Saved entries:
◆ ◆ ◆ ◆ ◆ ◆ ◆

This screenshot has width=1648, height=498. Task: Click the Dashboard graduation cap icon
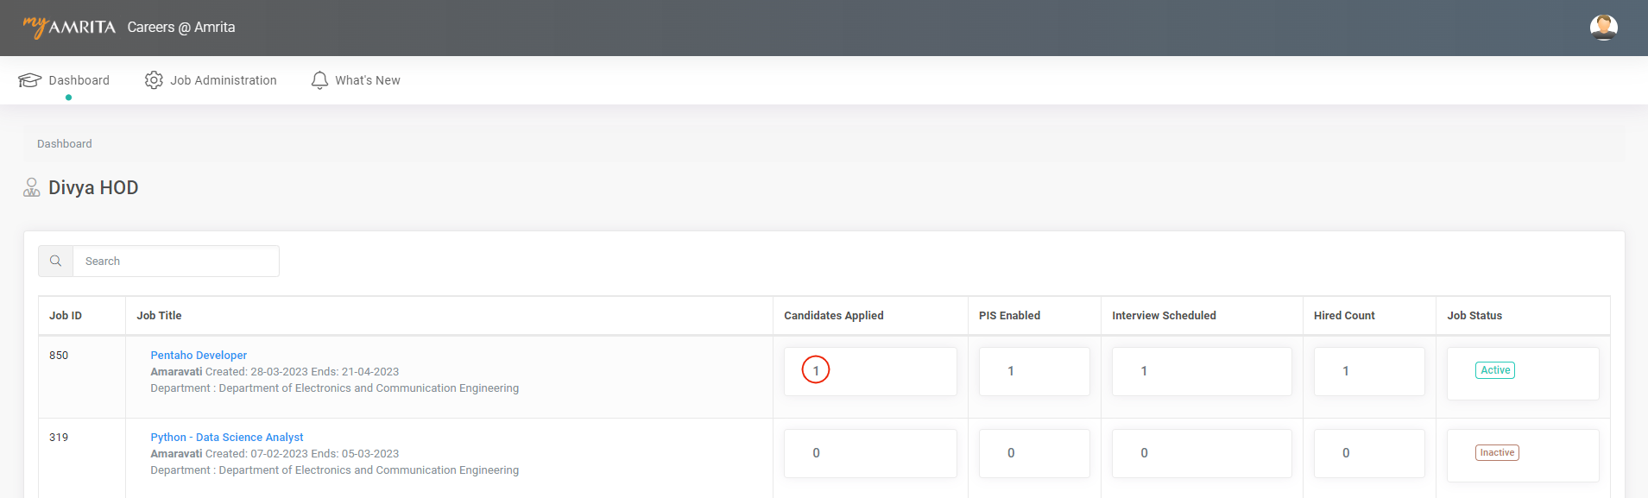tap(29, 80)
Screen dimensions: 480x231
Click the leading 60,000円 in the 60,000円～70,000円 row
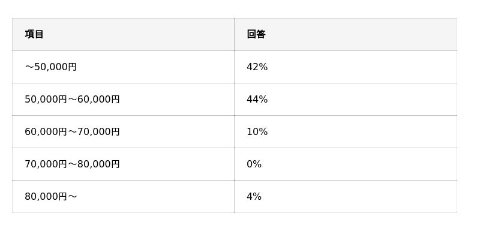point(46,132)
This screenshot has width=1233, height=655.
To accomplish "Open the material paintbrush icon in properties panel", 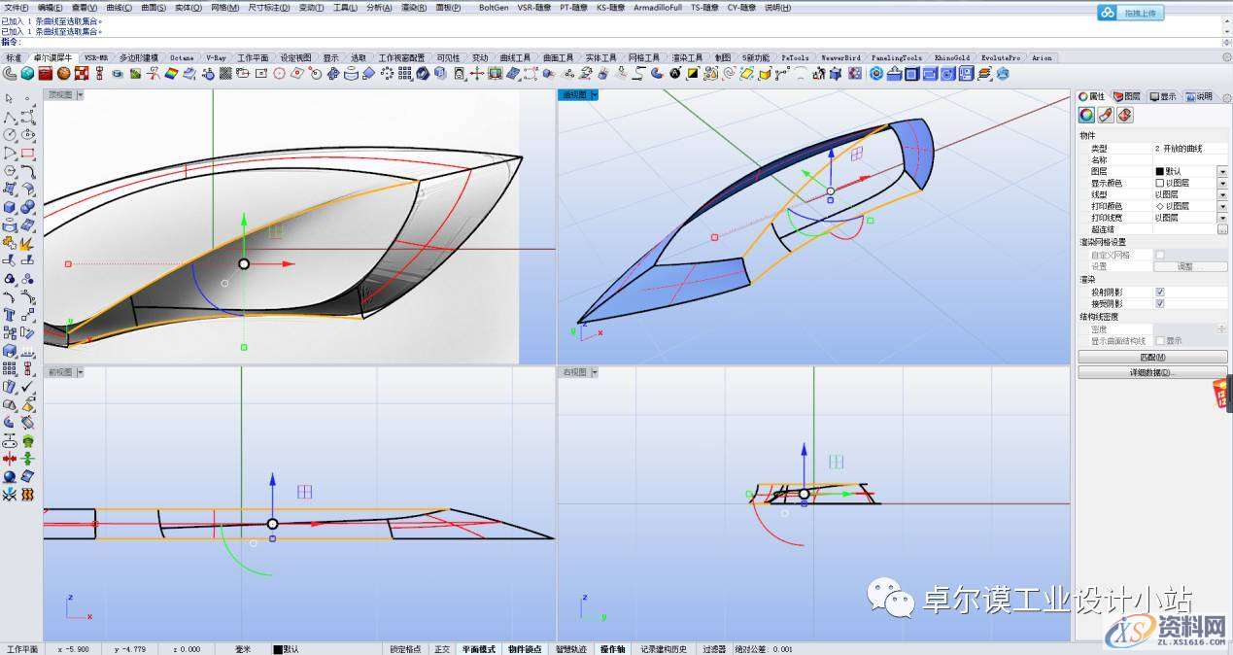I will 1106,115.
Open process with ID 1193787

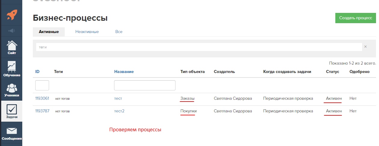[x=42, y=111]
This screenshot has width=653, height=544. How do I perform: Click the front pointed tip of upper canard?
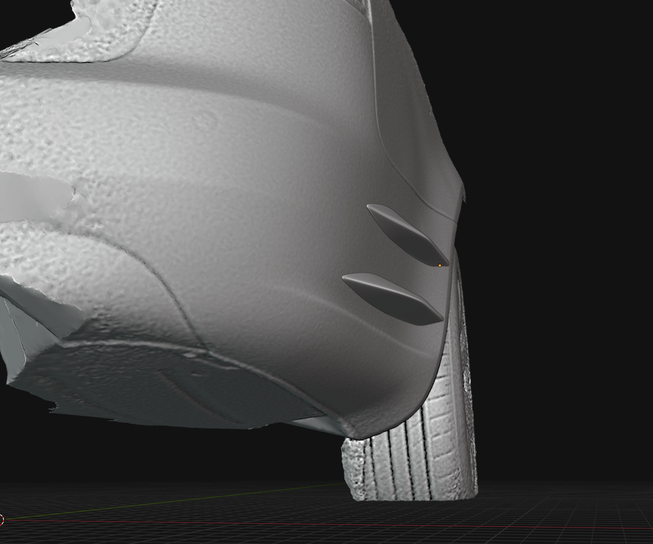tap(370, 208)
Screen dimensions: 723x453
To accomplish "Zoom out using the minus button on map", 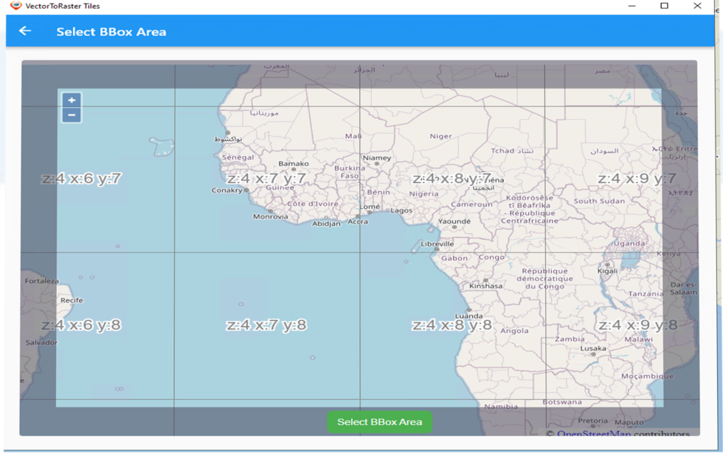I will 70,116.
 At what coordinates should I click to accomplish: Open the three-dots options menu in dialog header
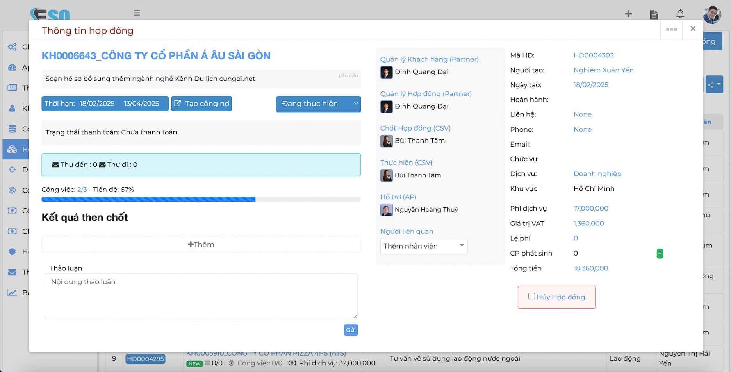(x=671, y=30)
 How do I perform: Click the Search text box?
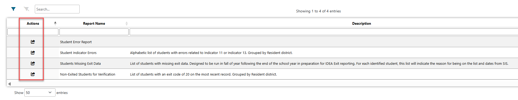click(57, 9)
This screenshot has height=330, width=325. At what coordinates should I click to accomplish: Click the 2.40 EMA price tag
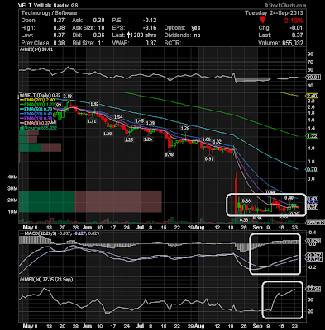[x=312, y=96]
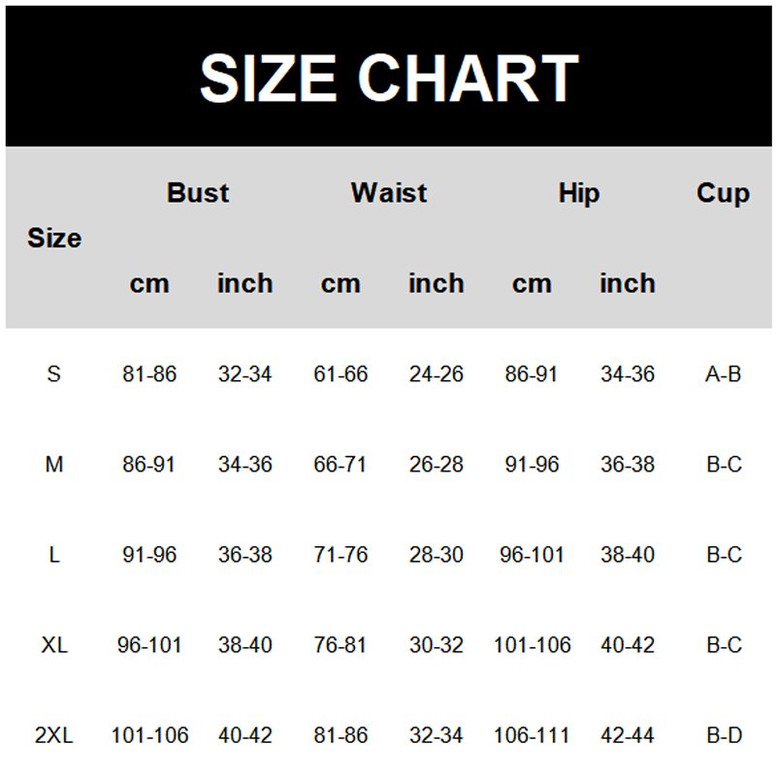Viewport: 776px width, 776px height.
Task: Click the Waist column header
Action: [x=389, y=193]
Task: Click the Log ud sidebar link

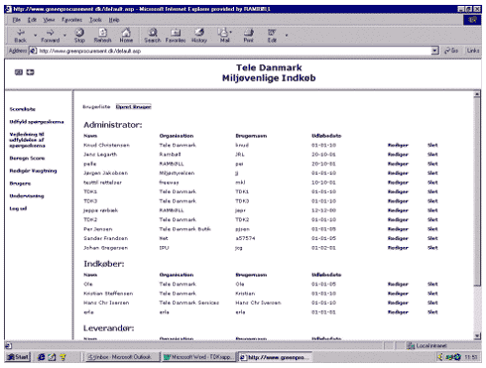Action: click(x=18, y=208)

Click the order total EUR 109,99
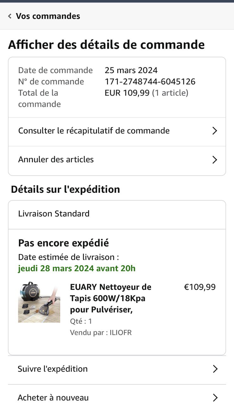coord(127,93)
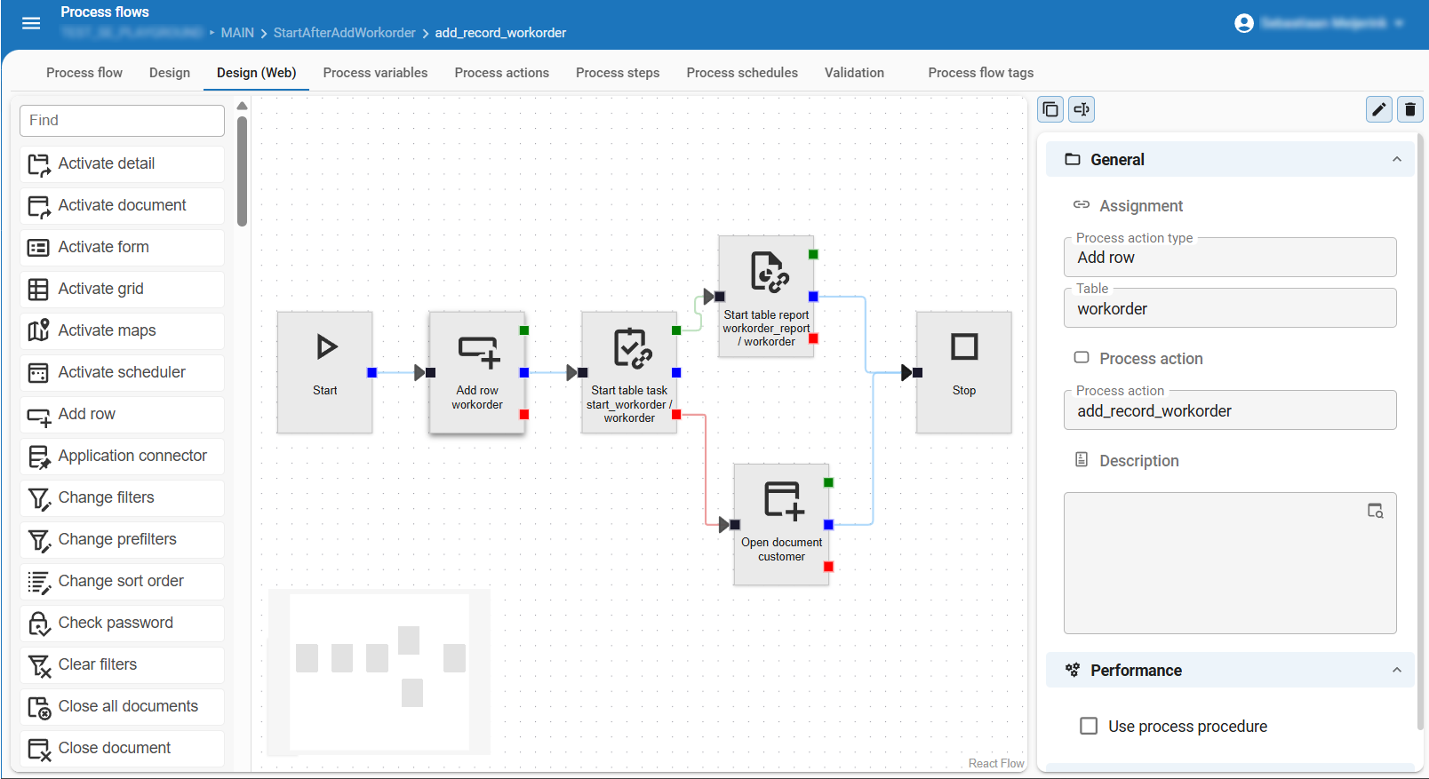The image size is (1429, 779).
Task: Click the trash delete icon
Action: (x=1409, y=109)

◆ ◆ ◆ ◆ ◆ ◆ ◆

● Task description: Look through the data above and return each line where the string "dimensions" occurs.

● Answer to this problem:
Screen dimensions: 480x231
Screen dimensions: 723x453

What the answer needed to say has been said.